Le 12 janvier 1996, les ingénieurs sanitaires se sont rendus à la cantine de l'école de Désirade afin de vérifier les applications des bonnes pratiques et la prise en compte des recommandations faites, suite à un contrôle effectué en novembre 1995 par l'Institut Pasteur. Aucune analyse n'a été réalisée ce jour-là.

Concernant le rapport annoncé par Mme le Dr de LACROIX. A l'arrivée des experts du Réseau National de Santé Publique, ceux-ci ont pris en charge l'intégralité du suivi de cette affaire avec les éléments déjà recueillis par les médecins locaux. Mme de LACROIX n'a pas eu à rédiger de rapport, sauf un rapport d'étape qui est joint (pièce n° 5).

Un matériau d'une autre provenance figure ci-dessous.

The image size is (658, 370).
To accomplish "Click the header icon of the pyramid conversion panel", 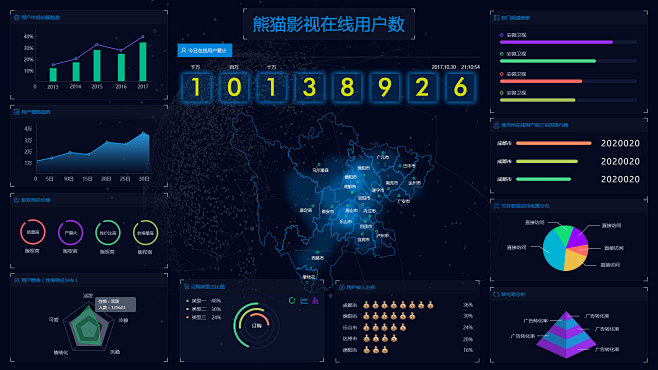I will point(496,294).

Sa note ci-jointe (pièce n°6) le confirme.
· Vous trouverez également le rapport de visite effectué par Mme le Dr MAZILLE le 4 avril 1996 (pièce n° 7).

Enfin, pour ce qui concerne le respect du secret médical, je vous confirme que les dossiers ont été examinés par les seuls médecins aptes à émettre un avis médical. Ceux-ci, après compte rendu d'enquête fait au Directeur, ont joint les pièces utilisées. De plus, je rappelle que l'article L. 177 du Code de la Santé autorise le Directeur Départemental à procéder dans les établissements, à toutes investigations, constatations et enquêtes par lui jugées utiles.

Veuillez agréer, Monsieur le Président, l'assurance de mes respectueuses salutations.